Materials and methods

The sequence of TNFRSF10B protein in FASTA format was retrieved from Uniprot Knowledge base (http://www.uniprot.org/) of accession number E9PBT3. The retrieved amino acid sequence of TNFRSF10B was subjected to a protein-protein BLAST (BLASTp) search against the Protein Data Bank (PDB) (http://www.rcsb.org/) [27] to recognize a suitable template structure. Suitable template [PDB ID: 2ZB9] having 84% query coverage, 30% sequence identity and 5.1 E-value was used in comparative modeling of TNFRSF10B protein. The homology modeling program MODELLER 9v10 was applied to generate 3D models. TNFRSF10B 3D model having lowest objective function was further assessed by Rampage [28], ERRAT [29] and ProSA [30] evaluation tools for the reliability of predicted structure.

Molecular Evolutionary Genetic Algorithm (MEGA 5) was used to infer ancestral history and species relationship of TNFRSF10B gene. Distance based approach through neighbor-joining technique was applied to construct the phylogenetic tree by using 1000 bootstrap replicates.

The compounds obtained through virtual screening were used in docking analysis by AutoDock Vina [31]. The ligand molecules of target protein were not reported in earlier studies and also not found in biological databases, hence virtual screening technique was used to screen drug like lead compounds for TNFRSF10B docking calculations. Four novel lead compounds (as A, B, C and D) were screened. Mcule suit was employed for virtual screening and to predict the bioactivity and molecular properties of lead compounds.
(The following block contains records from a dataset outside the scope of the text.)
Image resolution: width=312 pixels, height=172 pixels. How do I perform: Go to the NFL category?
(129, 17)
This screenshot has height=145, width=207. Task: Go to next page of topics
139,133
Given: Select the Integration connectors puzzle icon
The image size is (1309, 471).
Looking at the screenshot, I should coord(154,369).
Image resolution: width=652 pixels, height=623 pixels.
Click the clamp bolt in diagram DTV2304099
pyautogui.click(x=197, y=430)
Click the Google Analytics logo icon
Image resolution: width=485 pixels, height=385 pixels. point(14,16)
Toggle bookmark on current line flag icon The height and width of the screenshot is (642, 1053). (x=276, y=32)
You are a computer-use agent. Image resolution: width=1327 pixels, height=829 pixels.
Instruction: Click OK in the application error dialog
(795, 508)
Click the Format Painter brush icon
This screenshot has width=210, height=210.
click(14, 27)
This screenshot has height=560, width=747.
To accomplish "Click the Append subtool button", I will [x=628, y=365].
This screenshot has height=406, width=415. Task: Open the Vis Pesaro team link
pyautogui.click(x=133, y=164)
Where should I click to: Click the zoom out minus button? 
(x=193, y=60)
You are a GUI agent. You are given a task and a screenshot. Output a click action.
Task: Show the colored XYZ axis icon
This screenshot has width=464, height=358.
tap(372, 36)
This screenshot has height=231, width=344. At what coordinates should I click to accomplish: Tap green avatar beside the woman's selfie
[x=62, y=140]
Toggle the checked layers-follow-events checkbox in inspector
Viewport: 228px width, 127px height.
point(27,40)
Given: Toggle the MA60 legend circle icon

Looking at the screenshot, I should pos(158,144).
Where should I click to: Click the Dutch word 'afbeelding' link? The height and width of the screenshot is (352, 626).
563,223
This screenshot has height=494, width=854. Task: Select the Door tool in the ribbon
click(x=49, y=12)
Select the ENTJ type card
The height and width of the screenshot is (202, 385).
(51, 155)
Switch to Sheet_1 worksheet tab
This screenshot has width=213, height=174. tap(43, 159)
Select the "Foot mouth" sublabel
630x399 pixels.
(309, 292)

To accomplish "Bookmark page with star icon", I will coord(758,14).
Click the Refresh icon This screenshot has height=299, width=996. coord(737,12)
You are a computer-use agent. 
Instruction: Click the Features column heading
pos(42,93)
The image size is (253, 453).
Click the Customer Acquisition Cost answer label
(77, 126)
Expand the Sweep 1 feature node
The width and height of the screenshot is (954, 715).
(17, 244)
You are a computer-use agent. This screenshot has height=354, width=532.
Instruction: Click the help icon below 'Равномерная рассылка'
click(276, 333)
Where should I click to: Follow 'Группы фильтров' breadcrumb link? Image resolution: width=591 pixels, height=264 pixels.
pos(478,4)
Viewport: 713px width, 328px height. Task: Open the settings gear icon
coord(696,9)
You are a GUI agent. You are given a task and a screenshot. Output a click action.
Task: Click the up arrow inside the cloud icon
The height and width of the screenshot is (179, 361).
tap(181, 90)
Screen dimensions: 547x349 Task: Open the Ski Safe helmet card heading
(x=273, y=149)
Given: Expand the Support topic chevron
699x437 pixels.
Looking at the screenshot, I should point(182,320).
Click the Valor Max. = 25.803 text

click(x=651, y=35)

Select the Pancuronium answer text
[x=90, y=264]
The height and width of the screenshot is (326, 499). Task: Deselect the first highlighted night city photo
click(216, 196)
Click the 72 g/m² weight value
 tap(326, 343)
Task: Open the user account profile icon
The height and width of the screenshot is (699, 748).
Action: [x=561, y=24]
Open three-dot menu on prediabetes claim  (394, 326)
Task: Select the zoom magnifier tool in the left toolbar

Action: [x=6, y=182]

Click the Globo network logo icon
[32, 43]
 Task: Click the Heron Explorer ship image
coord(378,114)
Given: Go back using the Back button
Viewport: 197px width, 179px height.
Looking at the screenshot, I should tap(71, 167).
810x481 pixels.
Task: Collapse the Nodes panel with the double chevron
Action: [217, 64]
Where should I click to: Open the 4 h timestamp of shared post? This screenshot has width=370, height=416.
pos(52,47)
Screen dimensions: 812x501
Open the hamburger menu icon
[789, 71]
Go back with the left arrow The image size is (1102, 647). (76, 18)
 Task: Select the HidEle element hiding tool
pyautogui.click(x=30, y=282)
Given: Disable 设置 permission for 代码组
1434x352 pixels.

LogP value is an important predictor of per oral bioavailability of drug molecules [32]. Therefore, physiochemical properties such as LogP, molecular mass, rotatable bonds, hydrogen bond acceptor and donors of 4 selected lead compounds were determined. Results showed that compounds (C and D) showed violations of two rules of lipinski rule of five suggesting that lead compounds have good bioavailability. The selected top scrutinized compounds were minimized through VegaZZ [33] and ChemDraw Ultra [34]. Subsequent analysis on selected lead compounds were carried out and docking analysis was performed to identify the binding affinities by AutoDock. Parameters of AutoDock used in docking are mentioned in Table 5.

Table 5

Parameters of AutoDock used in docking analysis

Lead compounds	Centre			Size (X-axis* Y-axis* Z-axis)	Rate of gene mutation	Rate of crossover	Binding affinity (Kcal/mol)
	X-axis	Y-axis	Z-axis
A	5.52	61.778	35.2	40*40*40	0.02	0.8	−4.8
B	5.846	61.933	35.423	40*40*40	0.02	0.8	−4.9
C	5.846	61.933	35.423	40*40*40	0.02	0.8	−8.6
D	5.846	61.933	35.423	40*40*40	0.02	0.8	−9.9

The STRING and STITCH3 servers were employed to identify the functional partners of TNFRSF10B. These databases are online database of known and predicted protein interactions including direct (physical) and indirect (functional) relationships. Gramm-X and Hex online servers were applied in protein docking of TNFRSF10B protein with its interactive partner TNFSF10 protein. Post docking analysis of docked complex was performed by PyMol tool.

Competing interests

The authors declare that they have no competing interests.

Authors’ contributions

RAT and SAS has equal contribution. RAT and SAS carried out analysis and drafted the manuscript under the supervision of NAK. AM and NAK defined the research theme, designed methods, and analyzed the data. JZKK, AM and NAK critically studied the manuscript. All authors have contributed to, seen, read and approved the manuscript.